Der Begriff Samsara (Sanskrit, japanisch: Rinne 輪廻) bedeutet wörtlich „beständiges Wandern“ oder „Kreislauf“. In der buddhistischen Philosophie und Kosmologie bezeichnet Samsara den endlosen Zyklus von Werden, Vergehen und Wiedergeburt, der durch das Gesetz von Ursache und Wirkung (Karma) bedingt ist.

  • Ursachen des Kreislaufs: Im Zentrum der buddhistischen Lehre wird Samsara durch die sogenannten „drei Geistesgifte“ aufrechterhalten: Unwissenheit (Avidya), Gier (Anhaftung) und Hass (Ablehnung). Diese Faktoren binden unerleuchtete Wesen an die leidhafte Existenz (Dukkha).

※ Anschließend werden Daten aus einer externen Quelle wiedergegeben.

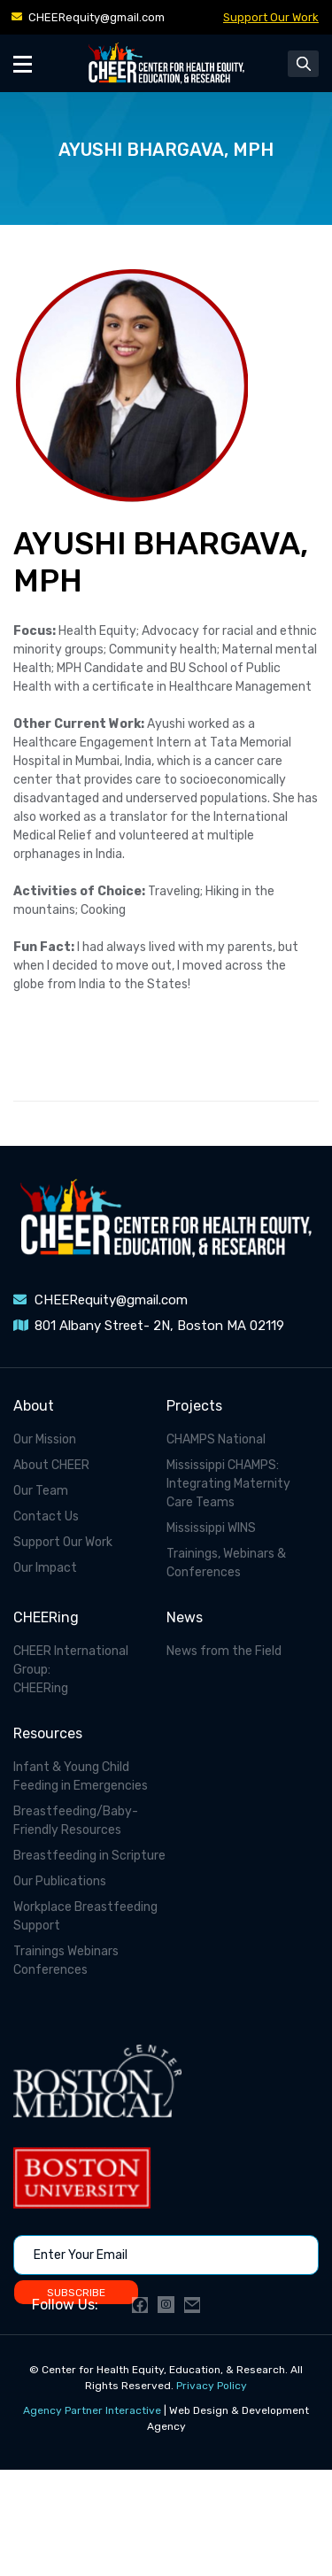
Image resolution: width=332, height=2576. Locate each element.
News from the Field (224, 1651)
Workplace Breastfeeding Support (85, 1916)
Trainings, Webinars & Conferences (226, 1563)
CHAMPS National (216, 1439)
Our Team (40, 1490)
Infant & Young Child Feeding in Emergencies (80, 1776)
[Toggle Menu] (22, 63)
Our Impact (45, 1567)
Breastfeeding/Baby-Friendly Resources (75, 1820)
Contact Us (46, 1516)
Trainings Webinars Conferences (66, 1960)
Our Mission (44, 1439)
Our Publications (59, 1881)
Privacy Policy (211, 2385)
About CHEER (51, 1465)
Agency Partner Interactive (92, 2410)
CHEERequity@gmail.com (96, 17)
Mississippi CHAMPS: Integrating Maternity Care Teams (228, 1484)
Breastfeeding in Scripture (89, 1855)
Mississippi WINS (211, 1528)
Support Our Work (271, 17)
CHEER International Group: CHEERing (70, 1670)
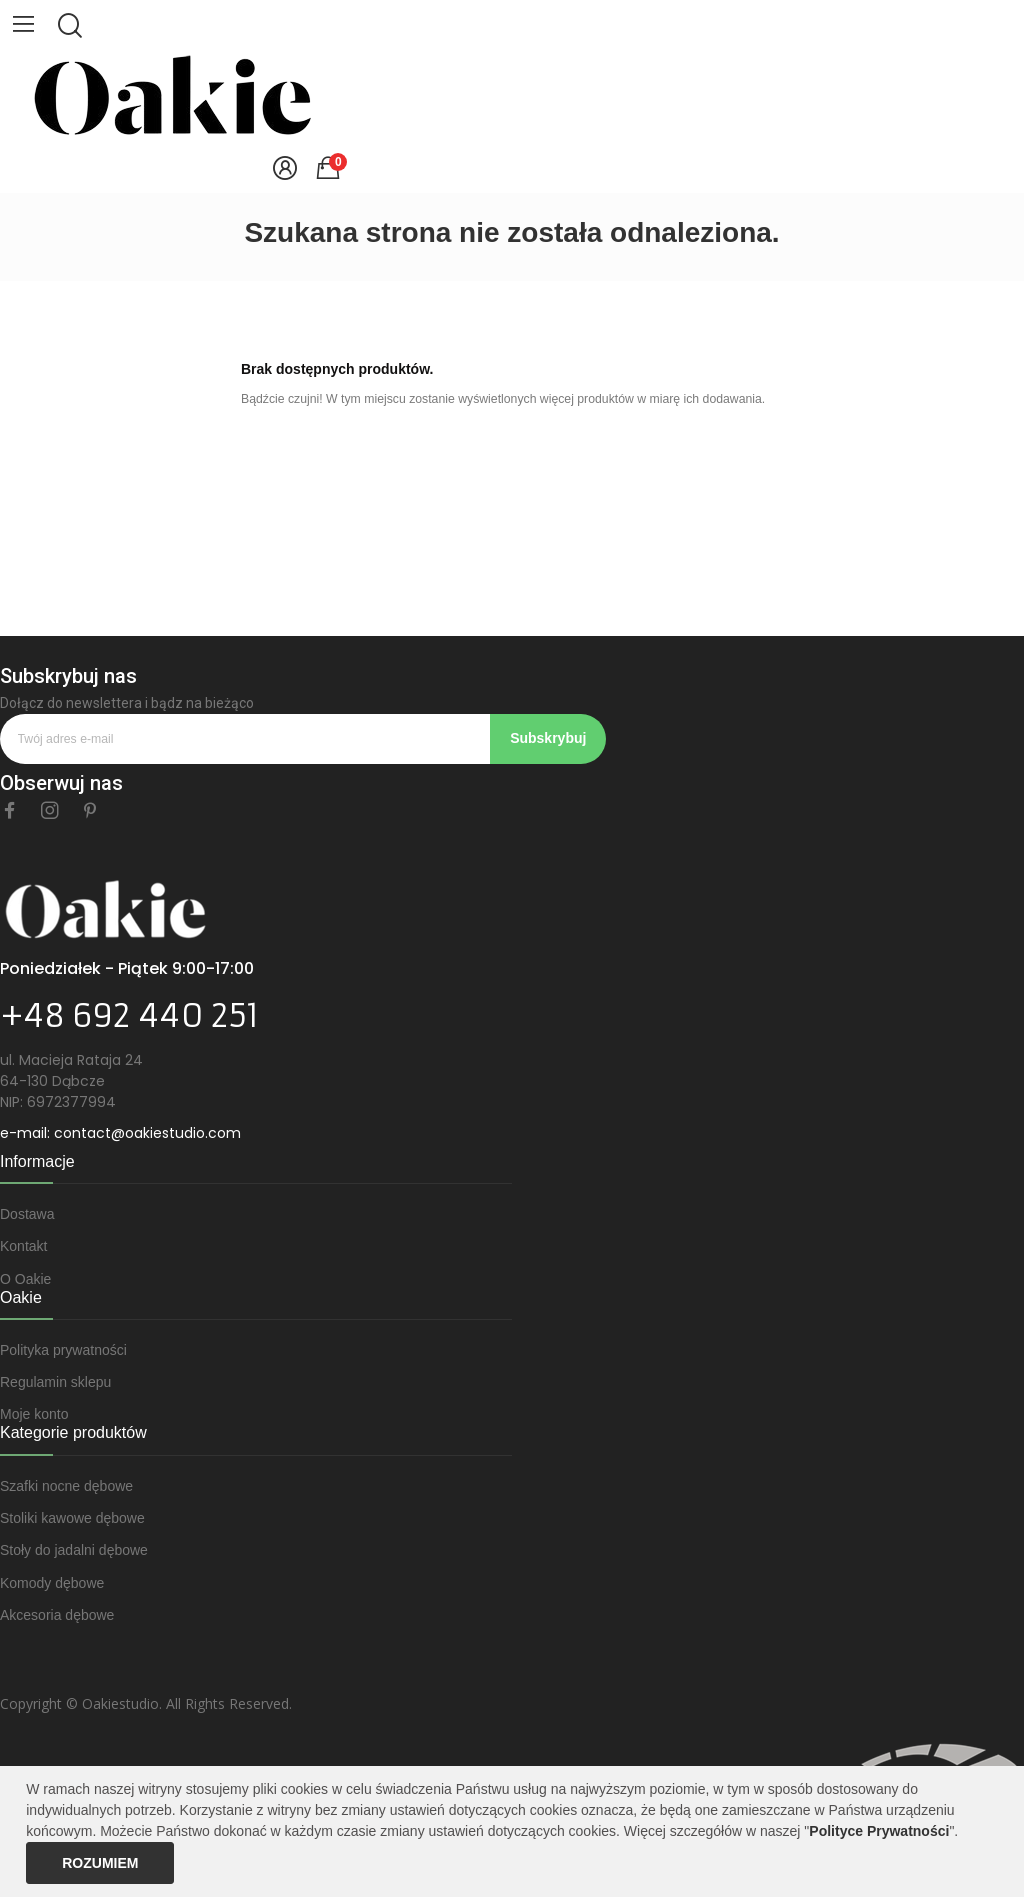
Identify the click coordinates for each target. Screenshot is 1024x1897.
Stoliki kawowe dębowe (72, 1518)
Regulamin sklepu (55, 1382)
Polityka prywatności (63, 1350)
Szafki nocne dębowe (66, 1486)
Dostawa (27, 1214)
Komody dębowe (52, 1583)
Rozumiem (100, 1863)
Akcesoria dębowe (57, 1615)
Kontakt (23, 1246)
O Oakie (25, 1279)
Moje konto (34, 1414)
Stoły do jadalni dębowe (74, 1550)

  • Die psychologische Dimension im Zen: Im Zen-Buddhismus wird Samsara primär psychologisch und gegenwartsbezogen gedeutet. Es beschreibt den unruhigen, dualistischen Geisteszustand im Hier und Jetzt – das ständige Verstricktsein in Gedanken, Sorgen, Wertungen und die Illusion eines getrennten, festen „Ichs“.
  • Samsara und Nirwana: Eine Kernlehre des Mahayana-Buddhismus, auf dem Zen beruht, ist die fundamentale Nicht-Zweiheit (Non-Dualität) von Samsara und Nirwana. Sie sind keine verschiedenen Orte, sondern beschreiben dieselbe Realität, die lediglich durch unterschiedliche Geisteszustände – Verblendung oder Erwachen – wahrgenommen wird.